- Exercise:
Return copies of the lines below that mention "resolution".

[Data extracted from a collection]

----

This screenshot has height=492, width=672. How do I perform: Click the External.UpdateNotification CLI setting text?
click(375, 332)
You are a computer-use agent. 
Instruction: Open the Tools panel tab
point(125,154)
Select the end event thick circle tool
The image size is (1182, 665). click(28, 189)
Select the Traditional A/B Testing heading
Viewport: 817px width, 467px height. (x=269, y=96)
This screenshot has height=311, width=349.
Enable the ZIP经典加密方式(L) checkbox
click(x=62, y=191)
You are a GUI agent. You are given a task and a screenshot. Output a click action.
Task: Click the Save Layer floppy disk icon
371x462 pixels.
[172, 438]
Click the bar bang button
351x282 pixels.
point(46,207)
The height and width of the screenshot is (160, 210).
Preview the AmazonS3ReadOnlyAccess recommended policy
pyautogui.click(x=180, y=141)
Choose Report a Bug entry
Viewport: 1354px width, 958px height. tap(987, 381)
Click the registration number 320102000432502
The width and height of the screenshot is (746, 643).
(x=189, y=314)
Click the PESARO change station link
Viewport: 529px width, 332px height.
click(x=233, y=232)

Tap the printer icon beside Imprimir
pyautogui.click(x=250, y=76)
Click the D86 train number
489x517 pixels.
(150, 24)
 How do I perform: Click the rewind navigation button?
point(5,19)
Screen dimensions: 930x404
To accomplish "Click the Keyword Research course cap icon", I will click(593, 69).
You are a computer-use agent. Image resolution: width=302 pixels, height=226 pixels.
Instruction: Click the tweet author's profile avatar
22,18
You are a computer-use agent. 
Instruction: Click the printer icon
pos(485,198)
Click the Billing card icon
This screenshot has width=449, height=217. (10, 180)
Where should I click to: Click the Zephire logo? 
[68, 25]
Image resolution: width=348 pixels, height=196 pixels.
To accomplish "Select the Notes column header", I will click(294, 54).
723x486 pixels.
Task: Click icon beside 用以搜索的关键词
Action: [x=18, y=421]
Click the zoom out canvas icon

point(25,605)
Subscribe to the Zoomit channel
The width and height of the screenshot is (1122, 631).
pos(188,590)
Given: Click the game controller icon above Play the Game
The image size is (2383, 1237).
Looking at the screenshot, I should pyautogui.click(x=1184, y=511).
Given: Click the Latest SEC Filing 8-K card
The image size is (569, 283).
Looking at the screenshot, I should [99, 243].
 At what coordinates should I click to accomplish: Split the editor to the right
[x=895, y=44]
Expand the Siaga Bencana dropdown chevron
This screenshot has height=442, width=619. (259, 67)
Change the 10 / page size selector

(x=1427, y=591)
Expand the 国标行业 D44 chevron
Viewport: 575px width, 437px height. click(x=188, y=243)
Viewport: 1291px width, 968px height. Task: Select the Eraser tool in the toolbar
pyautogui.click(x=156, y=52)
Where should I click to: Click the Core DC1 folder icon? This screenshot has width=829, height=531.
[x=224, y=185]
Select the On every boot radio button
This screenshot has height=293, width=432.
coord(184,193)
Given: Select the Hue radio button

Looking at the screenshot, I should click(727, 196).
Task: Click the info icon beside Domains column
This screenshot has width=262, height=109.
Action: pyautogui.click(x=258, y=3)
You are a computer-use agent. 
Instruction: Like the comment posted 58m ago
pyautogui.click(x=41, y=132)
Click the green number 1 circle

----

- Task result:
You are a computer-use agent. Image resolution: width=302 pixels, height=226 pixels.
Image resolution: width=348 pixels, height=196 pixels.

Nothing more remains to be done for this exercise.